# Complex Numbers – Equation of a Circle

## Complex Numbers – Equation of a Circle

Equation of a Circle: Consider a fixed complex number zₒ and let z be any complex number which moves in such a way that its distance from zₒ is always to r. this implies z would lie on a circle whose center is zₒ and radius is r. and its equation would be

|z – zₒ| = r

Squaring on both sides

|z – zₒ|² = r²

$$(z-{{z}_{0}})(\overline{z}-\overline{{{z}_{0}}})={{r}^{2}}$$,

$$z\overline{z}-z\overline{{{z}_{0}}}-\overline{z}{{z}_{0}}+{{z}_{0}}\overline{{{z}_{0}}}-{{r}^{2}}=0$$.

Let -a = zₒ and $${{z}_{0}}\overline{{{z}_{0}}}-{{r}^{2}}=b$$. Then

$$z\overline{z}+a\overline{z}+\overline{a}z+b=0$$.

It represents the general equation of a circle in the complex plane.
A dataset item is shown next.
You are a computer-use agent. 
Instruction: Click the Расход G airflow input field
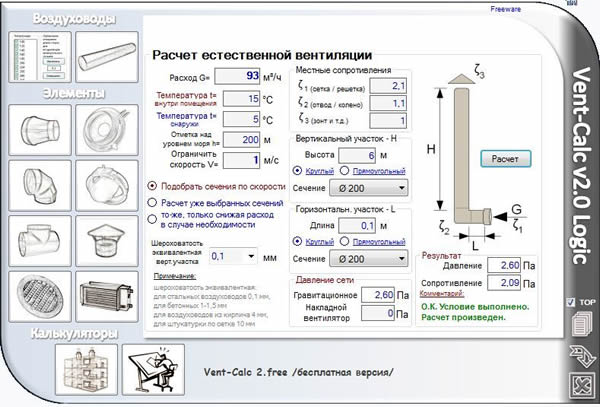(x=237, y=76)
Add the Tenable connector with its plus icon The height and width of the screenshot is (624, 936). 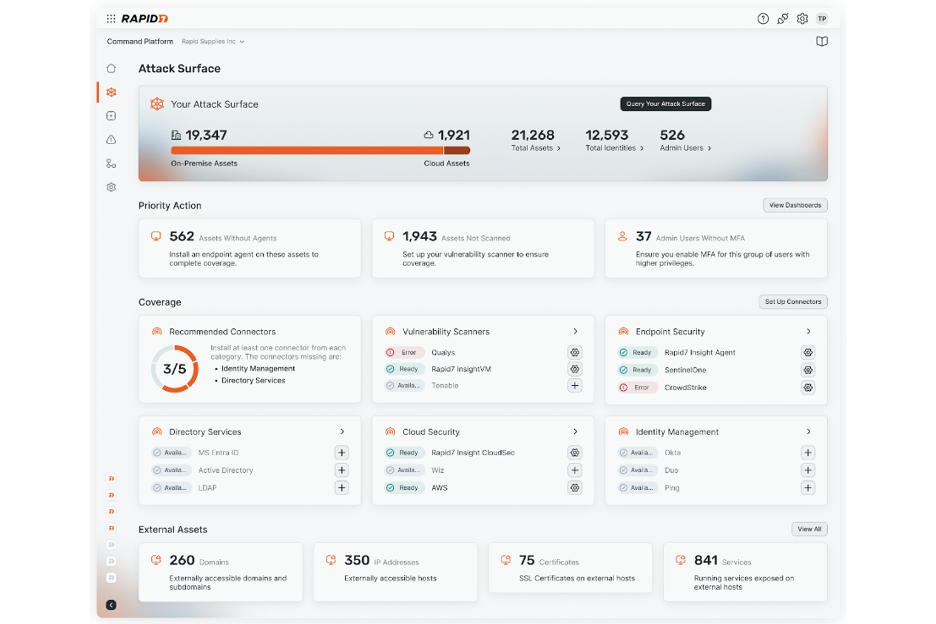click(x=574, y=385)
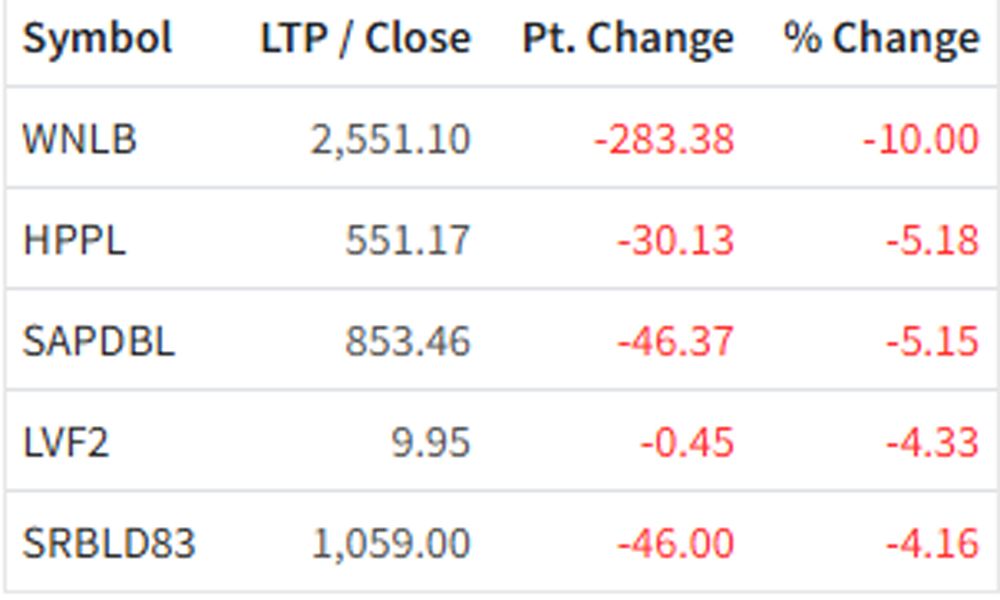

Now, let us consider a circle described on a lime segment AB $$(A({{z}_{1}}),B({{z}_{2}}))$$ as its diameter. Let P(z) be any point on the circle. As the angle in the semicircle is $$\frac{\pi }{2}$$, So

$$\angle APB=\frac{\pi }{2}$$

$$\arg \left( \frac{{{z}_{1}}-z}{{{z}_{2}}-z} \right)=\pm \frac{\pi }{2}$$,

$$\frac{z-{{z}_{1}}}{z-{{z}_{2}}}$$ is purely imaginary

$$\frac{z-{{z}_{1}}}{z-{{z}_{2}}}+\frac{\overline{z}-\overline{{{z}_{1}}}}{\overline{z}-{{\overline{z}}_{2}}}=0$$,

$$(z-{{z}_{1}})(\overline{z}-\overline{{{z}_{2}}})+(z-{{z}_{2}})(\overline{z}-\overline{{{z}_{1}}})=0$$.